* **Extracted records**:
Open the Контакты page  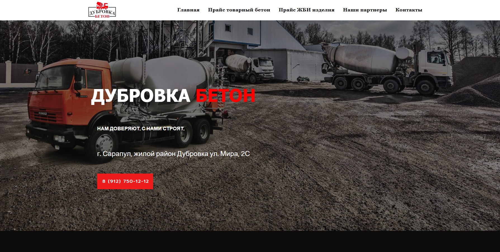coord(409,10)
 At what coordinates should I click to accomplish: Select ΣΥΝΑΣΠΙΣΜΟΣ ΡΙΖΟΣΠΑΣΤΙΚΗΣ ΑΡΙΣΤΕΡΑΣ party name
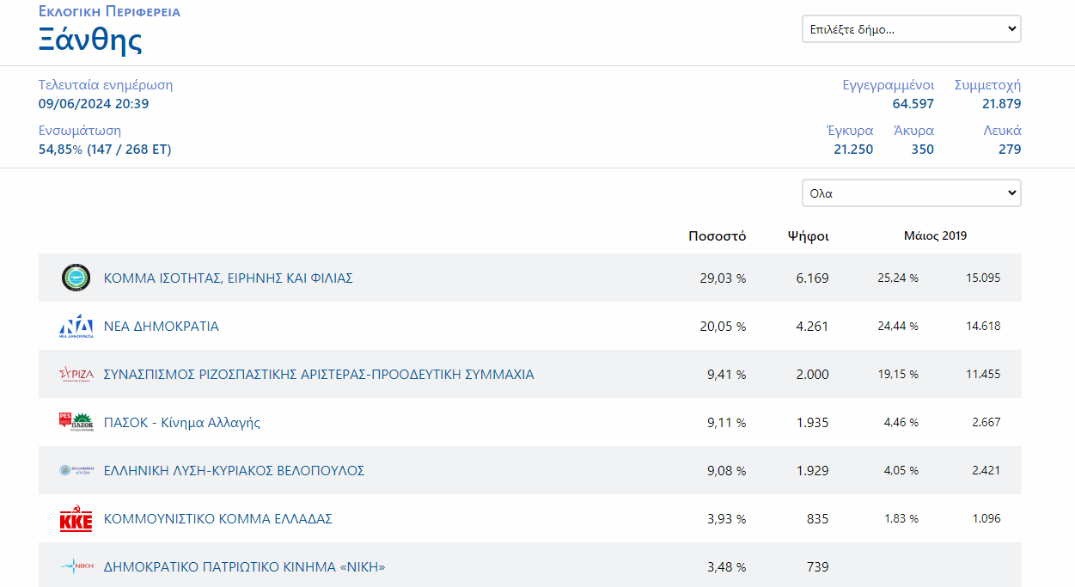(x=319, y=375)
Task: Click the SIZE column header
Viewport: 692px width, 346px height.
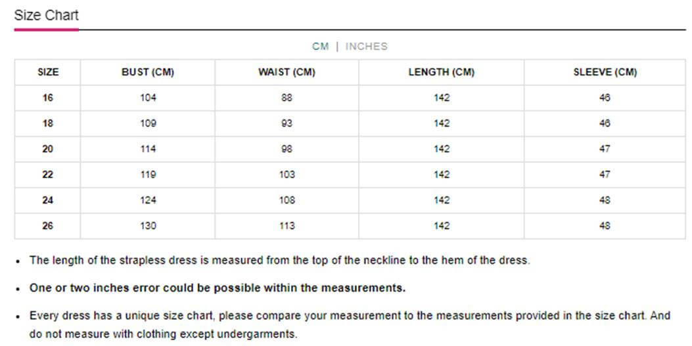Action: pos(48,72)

* * *

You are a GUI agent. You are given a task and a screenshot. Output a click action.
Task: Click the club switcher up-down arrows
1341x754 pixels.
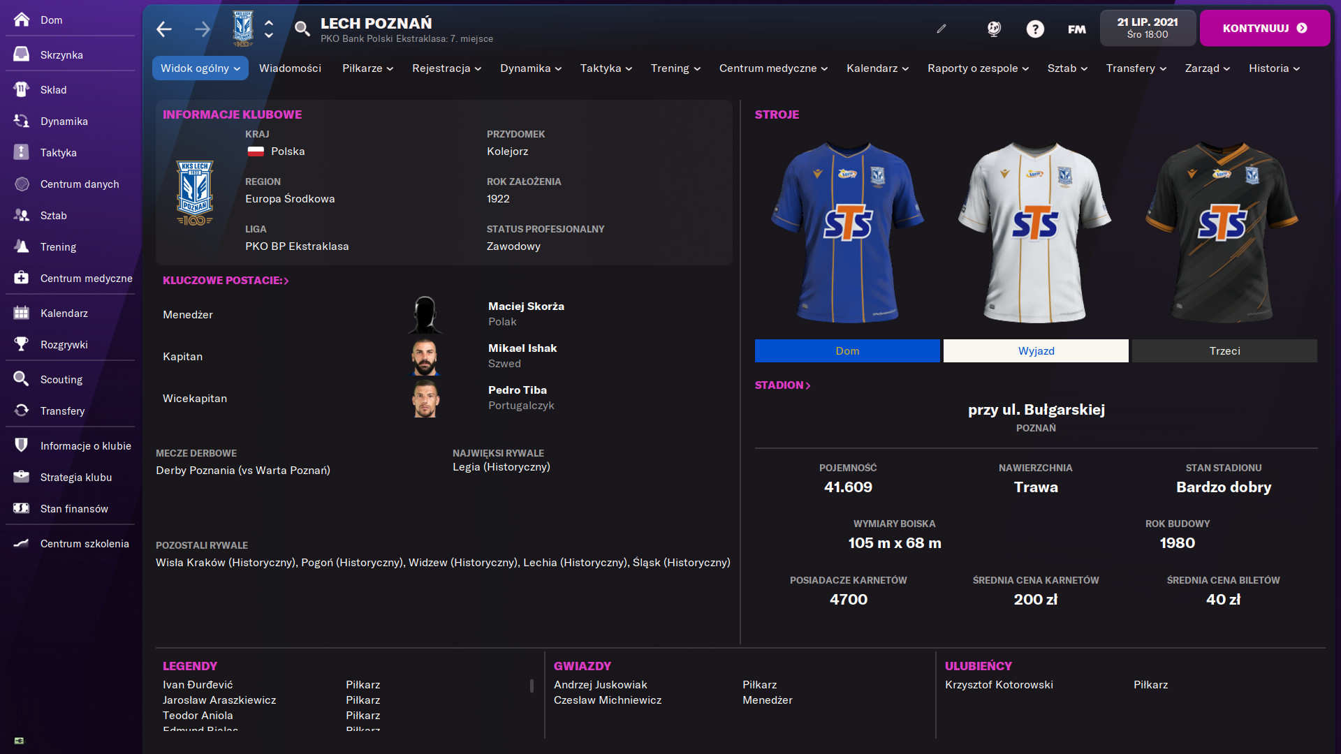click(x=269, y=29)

* **Goal**: Express the listing starting at the line containing "Task: Click the SIZE column header" and ending at the line containing "Action: pos(48,72)" as a two-column CSV with columns named request and answer, one row per entry, each value in a single quoted field with line breaks turned into spaces. Leave the pictures out.

* **Response**:
request,answer
"Task: Click the SIZE column header Viewport: 692px width, 346px height.","Action: pos(48,72)"